2014年

6 月

962 号

かけだし情報

ガバレ農場

鴻巣市前砂359

℡548-1173


 畑情報 

 梅雨らしい蒸し暑さが続いています。大雨の後は、梅雨が明けたような、真夏を思わせる日もありましたが、しとしと降る雨は梅雨の真っただ中であることを思わせてくれます。

 数日間でひと月分ほどの大雨となった影響で畑の野菜は被害を受けました。大根は土の中にある部分が溶けてしまい、葉物野菜は枯死してしまいました。どちらも収穫時期としては最終段階でしたが、もう1~2週間は収穫できたものでした。また、比較的乾きやすい畑でも水が溜まってしまったために根がダメージを受けて生育が遅れ気味です。例年、今の時期にはナスやピーマン、トマトなどの収獲が始まるのですが、今年はもう少し先になりそうです。少しの間、お届けできる野菜が限定されてしまいますが、ご理解いただけると助かります。

 何カ所かに点在している畑ですが、その場所によって雨が降ると冠水してしまう所、すぐに水が引いて乾きやすい所などがあります。今年に限ったことではありませんが、このところの極端な気候に対応するために、同じ野菜を2か所以上で育てる必要を感じています。4月、5月の様に飴が極端に少ない場合、乾きすぎる畑では種を播いても芽が出なかったりします。逆に、生育の途中で大雨によって枯れてしまうこともあるため、リスクを分散しておかないと収穫できるやさいがなくなってしまうことがあるからです。

 また、野菜の特徴として、乾燥に強いもの、湿った畑に強いものなどがあり、それも考えての作付けが必要になってきます。作付けの計画を立てる時には、ああでもない、こうでもないと考えながら作付け計画を作るのですが、天候や作業の進み具合などから計画通りに進めることは難しいことも多いのです。大雨で冠水してしまった畑では、ナスとピーマンを一畝ずつ植えていました。ピーマンは根が腐ってしまい全滅、しかし、ナスは生育は遅れていますが、枯死することもなく育っています。作物を育てるのは本当に大変なことだと、ここ数年で何度も思い知らされています。

 天候の異変は、人間が生活するうえで環境への負荷を高めたことも大きな要因です。そのしっぺ返しを自然から受けているのだと思えば、自業自得なのかもしれません。自然への畏怖や尊敬を忘れてしまったことへの反省から、今年は神様の力を借りることにしました。

 群馬県の榛名山にある榛名神社は、今では日本有数のパワースポットして有名です。この神社は昔から農家の神様として、雹や嵐除けのご利益があることでしられていました。農家は地域ごとに『講』を組織し、毎年代表者数名が田んぼの始まる4月ごろに神社に登り、お札をもらってくるという習慣が続いていました。今では講を組織している所も少なくなっているようですが、地域によっては受け継がれている所もあるようです。

 先週の水曜日、昔のように電車を乗り継いでのお参りではなく、車で榛名神社へ向かいました。
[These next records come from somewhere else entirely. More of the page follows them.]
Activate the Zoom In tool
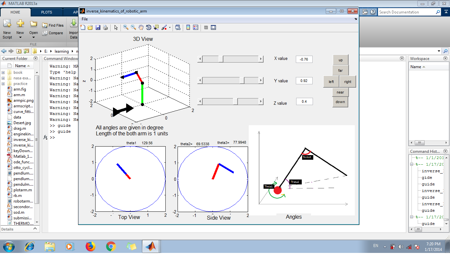Viewport: 450px width, 274px height. [126, 27]
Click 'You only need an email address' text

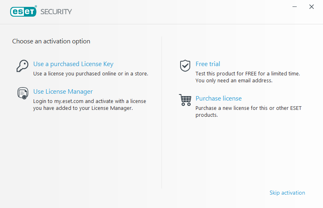(x=234, y=80)
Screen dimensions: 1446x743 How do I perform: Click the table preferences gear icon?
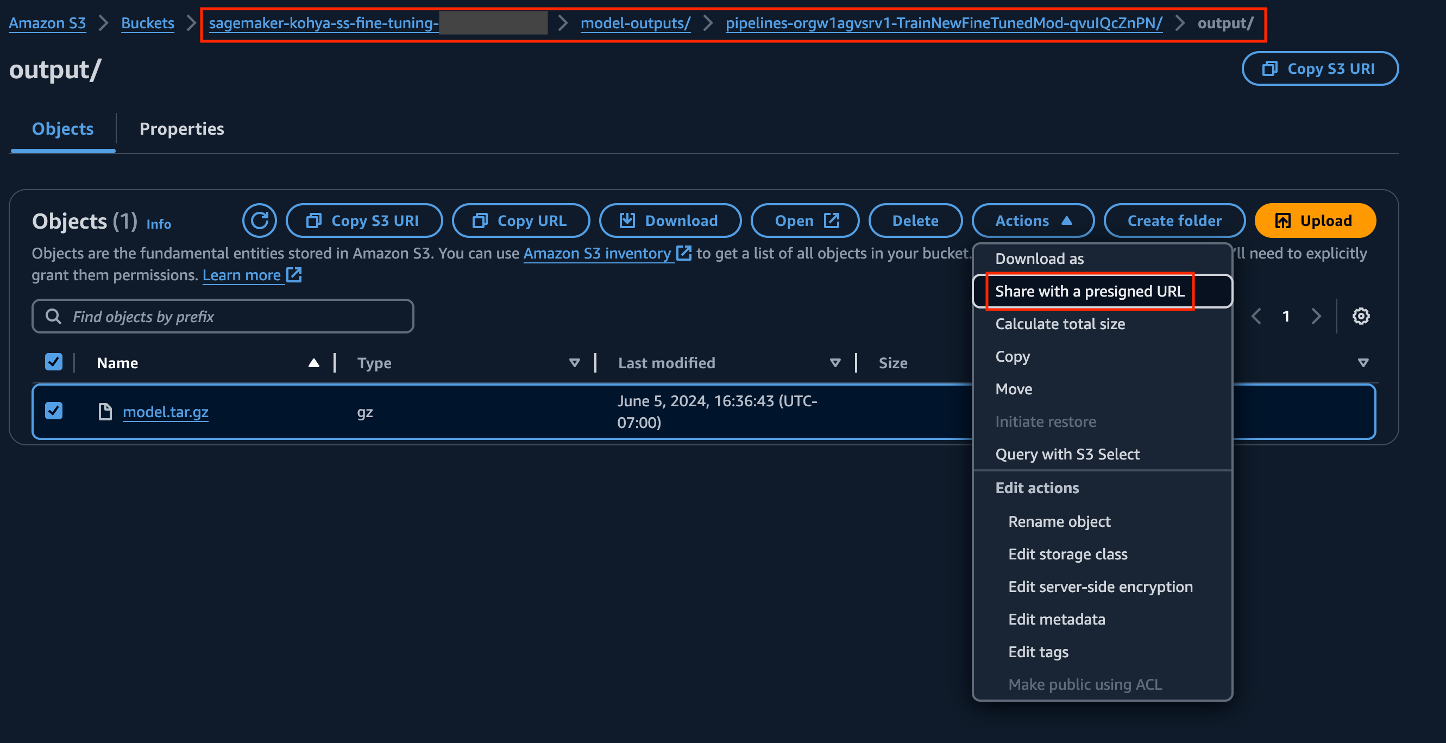pos(1361,316)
高崎市内からでも車で1時間弱、標高が上がるにつれて少しひんやりする森の中に神社はありました。鳥居近くに車を止め、本殿まで15分ほど登り道を歩きます。武田信玄が戦勝祈願のために矢を射たてたという矢立杉という巨木や、清流の流れ、みすずの滝などに見とれていると本殿にたどり着きました。御姿岩という人の形のような岩に取り込まれたような本殿は1806年に建てられたもので、神社全体から発するパワーのようなものを感じる雰囲気がありました。

 榛名神社詣での目的であった嵐除けのお札も買うことができ、その後、榛名湖、伊香保温泉を経由して水沢観音も参拝しました。こちらは榛名神社とは雰囲気が異なりますが、多くの参拝者で賑わっていました。ちょうど、ウーフをしに1週間滞在していたオーストラリア人の18歳の男の子も連れて行ったので、鐘を突いたり(1回100円でした)、六角堂にある地蔵尊を3度まわしたりという体験をしてもらいました。この水沢観音では盗難よけのお札を購入することができました。田んぼから合鴨の盗難を防ぐために、嵐除けと一緒にお札を立てておこうと思っています。

 極端気象と呼ばれるような激しい天気に対しては、地球規模での対策が必要であることはもちろんです。しかし、基本的には、一人ひとりが自然の営みに関心を持ち、敬意を払い、自然の中に生きるものを尊重する姿勢が大切なのだと思います。ひとりの力は小さくとも、その力がないと何も始まらないのですから。